- DIRECTION -
Replace "How do I perform" with "How can I do" in the lines from the first line down to the line with "[x=309, y=434]", and write out only those lines again with everything else unchanged.

- DATASET RECORDS -
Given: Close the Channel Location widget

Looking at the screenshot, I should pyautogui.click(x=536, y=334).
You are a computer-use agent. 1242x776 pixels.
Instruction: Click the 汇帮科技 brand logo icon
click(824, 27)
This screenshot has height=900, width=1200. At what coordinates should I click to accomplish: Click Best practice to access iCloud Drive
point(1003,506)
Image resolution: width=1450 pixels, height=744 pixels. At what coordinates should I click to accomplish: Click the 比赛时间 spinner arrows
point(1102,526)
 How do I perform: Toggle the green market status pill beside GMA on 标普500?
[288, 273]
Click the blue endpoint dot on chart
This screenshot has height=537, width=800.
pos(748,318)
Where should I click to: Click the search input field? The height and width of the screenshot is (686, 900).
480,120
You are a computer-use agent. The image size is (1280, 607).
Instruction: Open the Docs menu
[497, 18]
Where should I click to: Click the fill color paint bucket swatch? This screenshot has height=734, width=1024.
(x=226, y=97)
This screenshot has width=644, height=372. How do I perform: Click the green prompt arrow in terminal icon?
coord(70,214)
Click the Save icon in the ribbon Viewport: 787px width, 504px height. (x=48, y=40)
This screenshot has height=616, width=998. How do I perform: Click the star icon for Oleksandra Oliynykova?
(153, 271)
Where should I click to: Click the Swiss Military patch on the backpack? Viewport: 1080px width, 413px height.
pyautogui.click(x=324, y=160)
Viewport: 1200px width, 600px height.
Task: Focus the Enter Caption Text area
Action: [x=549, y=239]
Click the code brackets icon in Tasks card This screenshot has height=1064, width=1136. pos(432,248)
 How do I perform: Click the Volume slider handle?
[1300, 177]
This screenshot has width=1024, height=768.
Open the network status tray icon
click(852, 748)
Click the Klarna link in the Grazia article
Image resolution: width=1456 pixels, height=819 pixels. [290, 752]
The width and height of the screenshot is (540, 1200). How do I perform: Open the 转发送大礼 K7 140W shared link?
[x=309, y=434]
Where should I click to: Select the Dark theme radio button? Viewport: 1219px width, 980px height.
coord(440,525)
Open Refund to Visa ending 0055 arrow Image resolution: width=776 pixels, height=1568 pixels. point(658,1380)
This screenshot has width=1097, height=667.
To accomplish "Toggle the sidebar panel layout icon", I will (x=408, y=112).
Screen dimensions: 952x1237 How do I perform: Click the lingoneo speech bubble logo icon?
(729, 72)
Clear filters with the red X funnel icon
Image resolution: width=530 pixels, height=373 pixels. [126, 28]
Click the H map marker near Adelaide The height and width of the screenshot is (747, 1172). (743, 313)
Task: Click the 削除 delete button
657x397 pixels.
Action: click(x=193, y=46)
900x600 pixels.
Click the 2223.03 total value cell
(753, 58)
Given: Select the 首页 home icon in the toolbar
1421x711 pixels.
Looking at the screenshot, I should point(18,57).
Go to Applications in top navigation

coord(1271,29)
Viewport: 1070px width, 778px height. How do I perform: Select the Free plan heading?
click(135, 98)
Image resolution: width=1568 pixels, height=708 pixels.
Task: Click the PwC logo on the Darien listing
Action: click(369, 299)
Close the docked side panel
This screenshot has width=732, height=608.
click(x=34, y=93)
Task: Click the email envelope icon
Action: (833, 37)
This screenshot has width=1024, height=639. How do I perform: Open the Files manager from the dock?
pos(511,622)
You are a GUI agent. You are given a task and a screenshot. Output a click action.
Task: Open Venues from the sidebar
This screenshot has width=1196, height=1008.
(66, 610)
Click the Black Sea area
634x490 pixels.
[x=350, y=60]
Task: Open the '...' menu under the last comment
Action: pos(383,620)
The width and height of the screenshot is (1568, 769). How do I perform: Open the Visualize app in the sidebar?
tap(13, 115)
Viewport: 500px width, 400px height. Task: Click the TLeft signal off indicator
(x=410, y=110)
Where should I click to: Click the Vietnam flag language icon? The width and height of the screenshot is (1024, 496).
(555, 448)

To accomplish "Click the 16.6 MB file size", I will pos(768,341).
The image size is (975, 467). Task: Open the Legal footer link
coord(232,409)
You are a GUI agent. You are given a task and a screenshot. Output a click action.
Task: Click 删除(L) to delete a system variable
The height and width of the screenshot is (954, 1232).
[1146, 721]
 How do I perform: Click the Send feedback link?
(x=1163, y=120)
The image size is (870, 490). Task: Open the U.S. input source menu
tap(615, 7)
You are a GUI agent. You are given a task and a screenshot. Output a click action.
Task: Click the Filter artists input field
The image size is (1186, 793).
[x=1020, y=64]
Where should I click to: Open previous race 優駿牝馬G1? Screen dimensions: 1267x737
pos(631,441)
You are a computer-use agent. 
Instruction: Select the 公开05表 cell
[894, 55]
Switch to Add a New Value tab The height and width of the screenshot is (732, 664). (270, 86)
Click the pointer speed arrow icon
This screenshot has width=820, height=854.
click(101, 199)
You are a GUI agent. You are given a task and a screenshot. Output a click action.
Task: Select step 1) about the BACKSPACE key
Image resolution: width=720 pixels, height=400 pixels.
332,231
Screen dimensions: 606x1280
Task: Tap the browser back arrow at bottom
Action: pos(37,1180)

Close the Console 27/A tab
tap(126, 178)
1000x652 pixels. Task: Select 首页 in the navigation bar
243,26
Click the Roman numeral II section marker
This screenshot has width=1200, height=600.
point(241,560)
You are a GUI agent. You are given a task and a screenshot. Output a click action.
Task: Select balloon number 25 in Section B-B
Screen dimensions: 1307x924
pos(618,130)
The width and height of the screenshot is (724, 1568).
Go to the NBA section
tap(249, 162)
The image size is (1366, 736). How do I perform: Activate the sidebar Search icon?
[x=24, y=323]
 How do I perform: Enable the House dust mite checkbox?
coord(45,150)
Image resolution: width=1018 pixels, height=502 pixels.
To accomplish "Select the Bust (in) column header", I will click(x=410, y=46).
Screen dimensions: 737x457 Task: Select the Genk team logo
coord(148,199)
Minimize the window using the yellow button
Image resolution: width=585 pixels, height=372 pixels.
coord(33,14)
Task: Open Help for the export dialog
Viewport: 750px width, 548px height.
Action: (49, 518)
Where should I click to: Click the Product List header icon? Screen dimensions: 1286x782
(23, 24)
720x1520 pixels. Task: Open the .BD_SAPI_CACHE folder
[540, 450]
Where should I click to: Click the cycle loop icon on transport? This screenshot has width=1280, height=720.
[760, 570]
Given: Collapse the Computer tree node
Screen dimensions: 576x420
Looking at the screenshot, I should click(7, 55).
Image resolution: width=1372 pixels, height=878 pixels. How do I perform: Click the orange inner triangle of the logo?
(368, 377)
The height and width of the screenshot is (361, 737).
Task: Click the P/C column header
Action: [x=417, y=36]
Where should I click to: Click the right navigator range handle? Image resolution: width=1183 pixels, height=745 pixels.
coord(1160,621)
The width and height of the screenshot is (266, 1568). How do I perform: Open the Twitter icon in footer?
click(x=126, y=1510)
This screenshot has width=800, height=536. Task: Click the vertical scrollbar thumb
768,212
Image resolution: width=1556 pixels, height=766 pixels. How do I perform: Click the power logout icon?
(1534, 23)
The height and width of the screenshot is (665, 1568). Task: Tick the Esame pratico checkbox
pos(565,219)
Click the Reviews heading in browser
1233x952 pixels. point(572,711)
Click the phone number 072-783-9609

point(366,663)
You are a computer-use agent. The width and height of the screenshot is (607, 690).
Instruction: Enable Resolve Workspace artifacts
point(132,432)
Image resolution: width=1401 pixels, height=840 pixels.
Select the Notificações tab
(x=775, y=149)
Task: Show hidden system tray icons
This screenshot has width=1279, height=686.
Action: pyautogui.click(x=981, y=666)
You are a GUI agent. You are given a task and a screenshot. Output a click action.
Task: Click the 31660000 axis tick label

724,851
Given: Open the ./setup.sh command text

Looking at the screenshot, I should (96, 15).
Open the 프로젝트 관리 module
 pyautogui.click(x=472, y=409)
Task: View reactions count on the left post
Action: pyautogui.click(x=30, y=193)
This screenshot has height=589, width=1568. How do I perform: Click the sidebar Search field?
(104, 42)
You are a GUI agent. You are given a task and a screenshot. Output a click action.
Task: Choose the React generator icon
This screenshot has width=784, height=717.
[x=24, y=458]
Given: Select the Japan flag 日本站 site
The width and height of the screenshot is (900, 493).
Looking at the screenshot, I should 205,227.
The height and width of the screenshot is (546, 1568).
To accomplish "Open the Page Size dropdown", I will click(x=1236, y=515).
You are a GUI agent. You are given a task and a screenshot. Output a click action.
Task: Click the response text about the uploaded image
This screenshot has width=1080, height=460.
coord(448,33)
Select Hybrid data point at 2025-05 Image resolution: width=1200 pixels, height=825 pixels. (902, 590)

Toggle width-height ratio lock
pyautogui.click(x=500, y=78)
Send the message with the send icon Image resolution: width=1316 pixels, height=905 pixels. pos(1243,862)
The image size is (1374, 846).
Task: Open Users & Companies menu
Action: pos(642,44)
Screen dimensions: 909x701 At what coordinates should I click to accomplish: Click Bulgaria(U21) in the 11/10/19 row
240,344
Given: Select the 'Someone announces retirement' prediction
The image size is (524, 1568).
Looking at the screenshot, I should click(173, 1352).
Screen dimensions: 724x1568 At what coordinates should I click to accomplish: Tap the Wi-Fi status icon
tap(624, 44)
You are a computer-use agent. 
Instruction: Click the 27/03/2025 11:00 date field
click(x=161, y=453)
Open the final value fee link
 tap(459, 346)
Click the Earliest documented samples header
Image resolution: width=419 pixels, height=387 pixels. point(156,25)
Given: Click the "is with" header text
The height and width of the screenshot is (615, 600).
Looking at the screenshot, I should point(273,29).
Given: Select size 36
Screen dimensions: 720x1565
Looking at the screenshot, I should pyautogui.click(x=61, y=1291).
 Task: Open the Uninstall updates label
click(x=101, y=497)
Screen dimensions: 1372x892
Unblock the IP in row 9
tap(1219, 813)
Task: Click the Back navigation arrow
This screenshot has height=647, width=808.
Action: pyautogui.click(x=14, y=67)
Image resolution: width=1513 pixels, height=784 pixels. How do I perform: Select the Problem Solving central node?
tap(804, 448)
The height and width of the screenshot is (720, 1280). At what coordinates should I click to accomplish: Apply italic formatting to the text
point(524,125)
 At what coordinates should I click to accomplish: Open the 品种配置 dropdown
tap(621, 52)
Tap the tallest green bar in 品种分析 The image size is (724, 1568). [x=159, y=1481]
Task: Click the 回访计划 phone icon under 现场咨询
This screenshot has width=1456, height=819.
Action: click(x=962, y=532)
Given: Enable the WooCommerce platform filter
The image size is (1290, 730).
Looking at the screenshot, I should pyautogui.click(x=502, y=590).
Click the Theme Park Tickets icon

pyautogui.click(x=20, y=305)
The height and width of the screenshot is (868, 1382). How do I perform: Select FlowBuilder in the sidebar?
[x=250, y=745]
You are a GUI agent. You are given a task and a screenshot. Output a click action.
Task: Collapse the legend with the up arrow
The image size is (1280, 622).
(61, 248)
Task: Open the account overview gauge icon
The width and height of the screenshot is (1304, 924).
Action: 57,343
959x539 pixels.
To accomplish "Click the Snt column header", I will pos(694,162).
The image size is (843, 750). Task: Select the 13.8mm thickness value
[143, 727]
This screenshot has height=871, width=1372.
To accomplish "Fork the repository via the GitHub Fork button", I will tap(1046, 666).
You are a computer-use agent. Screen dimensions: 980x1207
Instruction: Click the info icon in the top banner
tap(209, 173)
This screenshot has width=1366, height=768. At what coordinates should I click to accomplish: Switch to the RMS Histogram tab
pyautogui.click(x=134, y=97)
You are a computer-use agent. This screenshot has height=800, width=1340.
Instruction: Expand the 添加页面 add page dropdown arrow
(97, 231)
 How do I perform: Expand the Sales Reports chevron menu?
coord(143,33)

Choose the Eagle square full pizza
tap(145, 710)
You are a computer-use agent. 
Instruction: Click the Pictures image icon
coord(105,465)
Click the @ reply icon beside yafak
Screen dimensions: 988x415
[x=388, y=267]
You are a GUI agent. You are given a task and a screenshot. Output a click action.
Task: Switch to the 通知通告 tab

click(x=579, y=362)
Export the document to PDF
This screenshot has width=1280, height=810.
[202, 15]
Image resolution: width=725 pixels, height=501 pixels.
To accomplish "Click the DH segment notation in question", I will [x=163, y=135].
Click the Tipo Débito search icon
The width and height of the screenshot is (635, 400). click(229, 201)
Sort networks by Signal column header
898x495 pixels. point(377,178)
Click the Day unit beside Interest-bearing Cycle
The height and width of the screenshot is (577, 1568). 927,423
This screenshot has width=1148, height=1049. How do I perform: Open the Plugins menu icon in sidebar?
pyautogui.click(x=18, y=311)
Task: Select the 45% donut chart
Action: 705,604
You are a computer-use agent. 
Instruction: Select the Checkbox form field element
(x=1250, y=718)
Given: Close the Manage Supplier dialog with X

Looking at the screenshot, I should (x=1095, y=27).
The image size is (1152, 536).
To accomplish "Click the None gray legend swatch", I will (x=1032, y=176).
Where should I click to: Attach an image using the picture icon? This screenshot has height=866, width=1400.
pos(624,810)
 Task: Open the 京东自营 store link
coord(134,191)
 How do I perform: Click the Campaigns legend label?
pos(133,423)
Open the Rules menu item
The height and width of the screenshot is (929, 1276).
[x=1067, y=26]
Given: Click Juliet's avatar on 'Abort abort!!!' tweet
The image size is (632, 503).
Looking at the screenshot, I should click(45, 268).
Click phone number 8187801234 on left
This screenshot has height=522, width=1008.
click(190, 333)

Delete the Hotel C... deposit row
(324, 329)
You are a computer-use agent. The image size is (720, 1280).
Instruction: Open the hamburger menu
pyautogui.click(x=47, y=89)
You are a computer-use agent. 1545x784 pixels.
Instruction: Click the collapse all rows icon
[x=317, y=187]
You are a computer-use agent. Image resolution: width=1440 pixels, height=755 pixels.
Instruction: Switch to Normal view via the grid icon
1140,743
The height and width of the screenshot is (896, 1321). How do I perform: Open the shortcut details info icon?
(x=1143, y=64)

- EXERCISE RESULT -
Given: Close the Channel Location widget

Looking at the screenshot, I should pyautogui.click(x=536, y=334).
You are a computer-use agent. 1242x776 pixels.
Instruction: Click the 汇帮科技 brand logo icon
click(824, 27)
This screenshot has height=900, width=1200. At what coordinates should I click to accomplish: Click Best practice to access iCloud Drive
point(1003,506)
Image resolution: width=1450 pixels, height=744 pixels. At what coordinates should I click to accomplish: Click the 比赛时间 spinner arrows
point(1102,526)
 How can I do: Toggle the green market status pill beside GMA on 标普500?
[288, 273]
Click the blue endpoint dot on chart
This screenshot has height=537, width=800.
pos(748,318)
Where should I click to: Click the search input field? The height and width of the screenshot is (686, 900).
480,120
You are a computer-use agent. The image size is (1280, 607).
Instruction: Open the Docs menu
[497, 18]
Where should I click to: Click the fill color paint bucket swatch? This screenshot has height=734, width=1024.
(x=226, y=97)
This screenshot has width=644, height=372. How can I do: Click the green prompt arrow in terminal icon?
coord(70,214)
Click the Save icon in the ribbon Viewport: 787px width, 504px height. (x=48, y=40)
This screenshot has height=616, width=998. How can I do: Click the star icon for Oleksandra Oliynykova?
(153, 271)
Where should I click to: Click the Swiss Military patch on the backpack? Viewport: 1080px width, 413px height.
pyautogui.click(x=324, y=160)
Viewport: 1200px width, 600px height.
Task: Focus the Enter Caption Text area
Action: [x=549, y=239]
Click the code brackets icon in Tasks card This screenshot has height=1064, width=1136. pos(432,248)
 How can I do: Click the Volume slider handle?
[1300, 177]
This screenshot has width=1024, height=768.
Open the network status tray icon
click(852, 748)
Click the Klarna link in the Grazia article
Image resolution: width=1456 pixels, height=819 pixels. [290, 752]
The width and height of the screenshot is (540, 1200). How can I do: Open the 转发送大礼 K7 140W shared link?
[x=309, y=434]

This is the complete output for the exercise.